TEXT:
Irish Cancer Society CEO announces decision to take salary cut

The Irish Cancer Society’s CEO John McCormack has decided to take a salary cut as part of the charity’s effort to find the funds necessary to maintain its Financial Support Programme for the families of children with cancer.

The CEO has made a personal decision to reduce his salary by €10,000, from €145,000 to €135,000, effective from January 1st 2016.

Earlier this week the Society announced that it is ceasing its Financial Support Programme due to demand becoming too great to manage, alongside the need to maintain important free services, and against the background of a drop in fundraised income in 2015. However, the Society has decided to maintain the fund for the 200 children who get cancer every year, and their families, out of a recognition that the burden can be significant given that the duration of treatment for a child with cancer can be up to three years.

The Society now needs to find €200,000 in 2016, either through savings or fundraised income, to maintain the fund for the families of children with cancer.

Stored data entries:
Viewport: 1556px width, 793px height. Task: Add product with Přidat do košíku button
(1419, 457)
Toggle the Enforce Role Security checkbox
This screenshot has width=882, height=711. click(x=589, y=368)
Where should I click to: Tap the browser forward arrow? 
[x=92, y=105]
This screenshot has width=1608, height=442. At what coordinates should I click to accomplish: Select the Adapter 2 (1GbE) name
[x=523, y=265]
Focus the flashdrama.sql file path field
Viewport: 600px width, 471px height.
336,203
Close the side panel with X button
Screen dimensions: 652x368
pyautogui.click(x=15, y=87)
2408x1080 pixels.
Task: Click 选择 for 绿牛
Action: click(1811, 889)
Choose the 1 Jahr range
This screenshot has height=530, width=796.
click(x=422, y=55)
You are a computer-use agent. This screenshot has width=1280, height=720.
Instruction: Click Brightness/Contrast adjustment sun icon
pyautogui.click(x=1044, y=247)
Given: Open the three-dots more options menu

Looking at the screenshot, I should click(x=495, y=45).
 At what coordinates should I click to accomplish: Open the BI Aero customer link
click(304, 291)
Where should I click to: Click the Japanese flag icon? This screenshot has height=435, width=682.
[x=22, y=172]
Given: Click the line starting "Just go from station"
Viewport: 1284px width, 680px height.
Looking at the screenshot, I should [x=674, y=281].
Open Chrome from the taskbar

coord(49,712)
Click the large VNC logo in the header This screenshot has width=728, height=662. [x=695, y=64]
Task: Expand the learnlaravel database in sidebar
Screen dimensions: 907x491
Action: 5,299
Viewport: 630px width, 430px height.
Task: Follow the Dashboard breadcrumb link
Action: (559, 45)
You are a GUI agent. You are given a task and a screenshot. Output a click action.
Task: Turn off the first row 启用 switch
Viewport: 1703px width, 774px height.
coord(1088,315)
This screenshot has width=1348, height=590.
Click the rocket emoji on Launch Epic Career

PROMPT 1: In the article on the CEO's salary cut, why did the Society choose to keep the fund for children with cancer and their families? Answer in one to three sentences.
PROMPT 2: Duplicate the stretch of the salary cut article from "The CEO has" through "fund for the families of children with cancer.".
These items have no connection to the text.

EXPECTED ANSWER 1: The Society recognized that the burden on these families can be significant, because treatment for a child with cancer can last up to three years.

EXPECTED ANSWER 2:
The CEO has made a personal decision to reduce his salary by €10,000, from €145,000 to €135,000, effective from January 1st 2016.

Earlier this week the Society announced that it is ceasing its Financial Support Programme due to demand becoming too great to manage, alongside the need to maintain important free services, and against the background of a drop in fundraised income in 2015. However, the Society has decided to maintain the fund for the 200 children who get cancer every year, and their families, out of a recognition that the burden can be significant given that the duration of treatment for a child with cancer can be up to three years.

The Society now needs to find €200,000 in 2016, either through savings or fundraised income, to maintain the fund for the families of children with cancer.